Bilbo provides a custom UI for human users that displays the full research flow:
Some services at Wix want responses in specific schemas, others prefer markdown or JSON format. The system adapts to these requirements through the output schema definition in the planning phase.
The interface allows users to ask questions ranging from code analysis (like explaining how React’s box deep dive works with detailed markdown output) to bug investigation across the entire stack.
Several areas present ongoing challenges:
Database Queries: Finding the specific data needed in large databases remains difficult. The system continues to improve its ability to formulate precise queries.
Error Correlation: Across many systems and services, identifying the specific relevant error requires sophisticated correlation capabilities that are actively being developed.
Context Dream and Development: A service initiative to allow teams and units to declare their context - their repositories, database tables, external dependencies, and tool usage patterns. This crowdsourced context helps agents understand team-specific information more effectively.
Tradeoffs in Bug Resolution: Not every bug has a single solution. Many bugs have multiple potential causes and multiple valid approaches to resolution. The system needs to understand when there are tradeoffs in the system and whether to explore multiple solution paths or run investigations multiple times to find issues.
Non-Determinism: The same question asked multiple times may not produce the same answer every time. Understanding how to handle this variability and when it’s acceptable versus problematic is an ongoing area of investigation.
An initial architecture had the Research agent delegate output formatting to another agent, but this failed. The agent doing the orchestration and understanding the full story from beginning to end must create the output. When output generation was delegated, the receiving agent didn’t see anything in the story that could help it produce better output. Tools like Cursor and Claude follow this pattern where the agent you interact with produces the final response after delegating to sub-agents.
Using uniform protocols across all tools makes agents more effective. A common language for all tools reduces the mathematical complexity of determining next actions and makes the system more maintainable.

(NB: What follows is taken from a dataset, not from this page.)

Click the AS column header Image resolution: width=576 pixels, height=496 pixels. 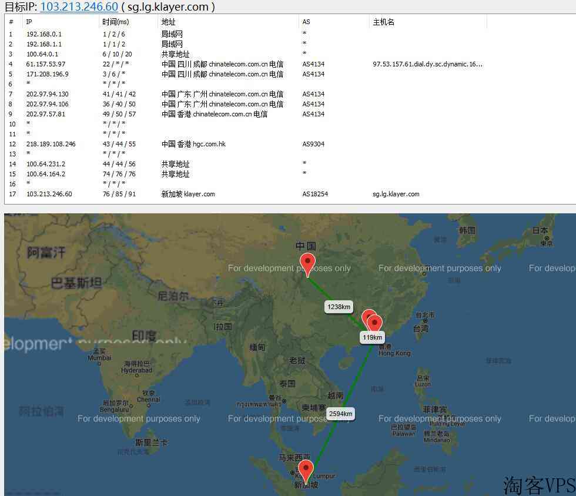[x=306, y=22]
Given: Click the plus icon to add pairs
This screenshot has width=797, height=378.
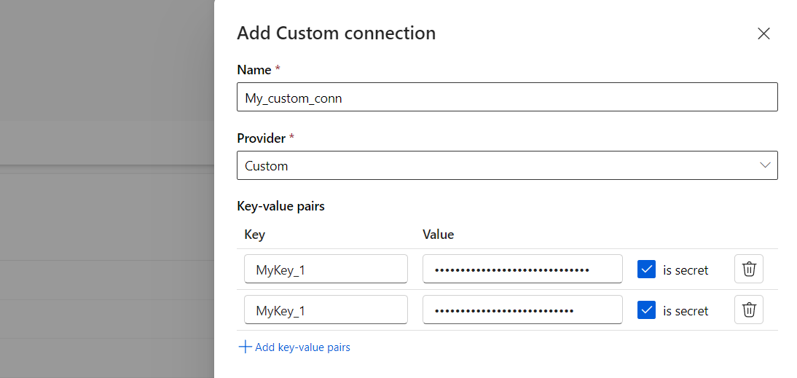Looking at the screenshot, I should (245, 347).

While using Claude Code or Codex seems attractive, several factors drove the decision to build internally:
Vendor Risk: Providers could wake up and decide to stop providing tokens to Wix or change their terms
System Prompts: External tools have their own system prompts that Wix cannot control
Context Requirements: Dealing with enormous amounts of context requires maximum flexibility to maintain high quality
Customization Needs: The ability to use multiple models within a flow, customize agent behavior, and implement custom protocols justified the development cost
Cost Considerations: There are real costs in maintainability and the engineering effort required, but these are traded for the flexibility needed to do things correctly
The team evaluated LangChain versus Google ADK and chose ADK, but this came with challenges:
Documentation Gap: Most Google ADK content is written for the Python SDK, not TypeScript, requiring significant translation effort and forking
Compaction Improvements: The team needed better compaction capabilities than what the SDK provided out of the box
Parallel Tool Calls: The TypeScript ADK calls MCP tool calls sequentially, but Bilbo’s search protocol relies on calling multiple tools in parallel. This required forking and custom development.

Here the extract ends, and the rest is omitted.